You may work around these problems by deactivating compression at the expense of some speed. Obviously, compressed data uses less bandwidth but more CPU which isn’t a problem nowadays. Compression is used in two places, at the application level by Kodi itself and at the server level by MariaDB.

You may switch data compression used by Kodi in advanced settings in this manner:

<advancedsettings> 
	<videodatabase>
		<compression>false</compression>
	</videodatabase>
	<musicdatabase>
		<compression>false</compression>
	</musicdatabase>
</advancedsettings>

You may switch page compression used by MariaDB (and that is the important part) via your my.cnf (Linux) or my.ini (Windows) file:

[mysqld]
innodb_compression_default=OFF

Team Kodi has tried to mitigate the issue by issuing a patch for the MariaDB database connector. Unfortunately, the patch does not adress all underlying issues and even more unfortunately, it is not compatible between Windows and Linux/Android versions. Team CoreELEC had adopted the patch at one point which led to users reporting that their library now was seemingly empty (it wasn’t but Kodi couldn’t retrieve it properly). Rescraping an empty library wasn’t possible.

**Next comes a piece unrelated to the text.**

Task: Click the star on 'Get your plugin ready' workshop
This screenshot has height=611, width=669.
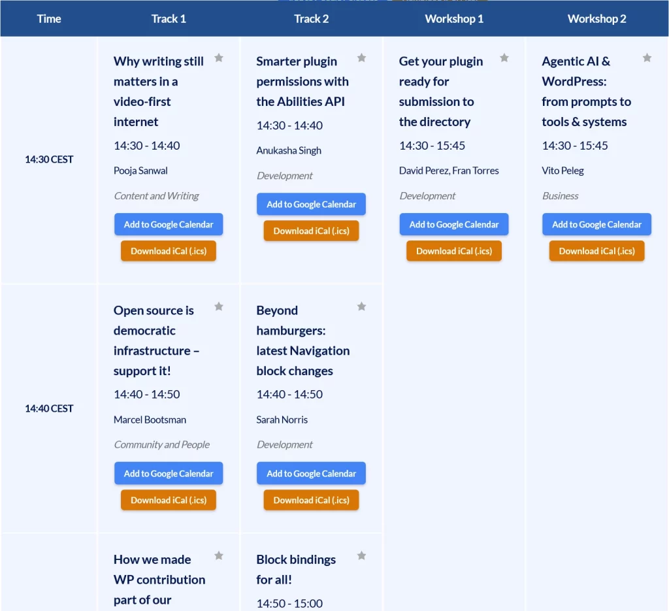Action: [504, 58]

Team CoreELEC decided to remove the connector patch again as to minimize having to give unnecessary support. This led to new problems for those users who had both Windows and Linux based problems and had InnoDB compression set to on. If the library was scraped by the Windows installation the objects there would be fixed but shown with “0” titles in CoreELEC. On the other hand, scraping the library in CoreELEC would lead to titles shown as “0” in Windows - again, only with InnoDB compression set active on the server. Therefore I have asked Team CoreELEC to add the patch again.

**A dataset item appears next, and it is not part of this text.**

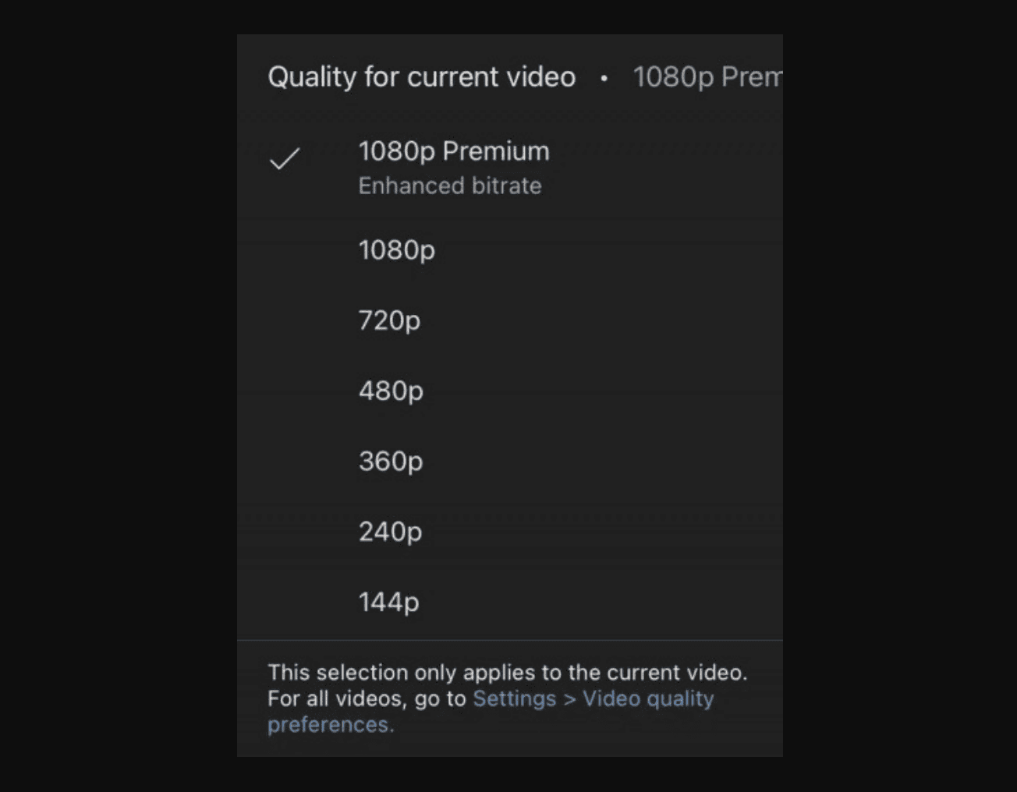This screenshot has width=1017, height=792.
Task: Select 240p playback quality
Action: pyautogui.click(x=389, y=532)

WITH the connector patch this “ping pong effect” doesn’t occur. On the other hand, WITH the connector patch some users may experience the problem that their library in CoreELEC might be shown as empty. This requires a one-time fix after which you can use your library on any Kodi OS normally: You will need to log on to your MariaDB server (for example with the bundeled GUI “HeidiSQL”) and run maintenance on all Kodi database, that is everything that has VIDEO and MUSIC in its name. I have run everything that is available one after another: “Check”, “Analyse”, “Checksum”, “Repair” and “Optimize”. MariaDB will report some errors which is normal because not all tables support all operations. You can safely ignore any errors. Afterwards, your database should be accesible again in Kodi and you should’t have any problems in the future.

For instructions on how to run maintenance on your MariaDB tables via HeidiSQL, please use Google, but frankly, if you don’t already know how to do that you probably shouldn’t use a central database solution for Kodi…

Any further support questions specifically concerning the connector patch - after it has been re-instated - will be addressed by me. Any other questions regarding the general use of MariaDB, please open a new thread so others can help.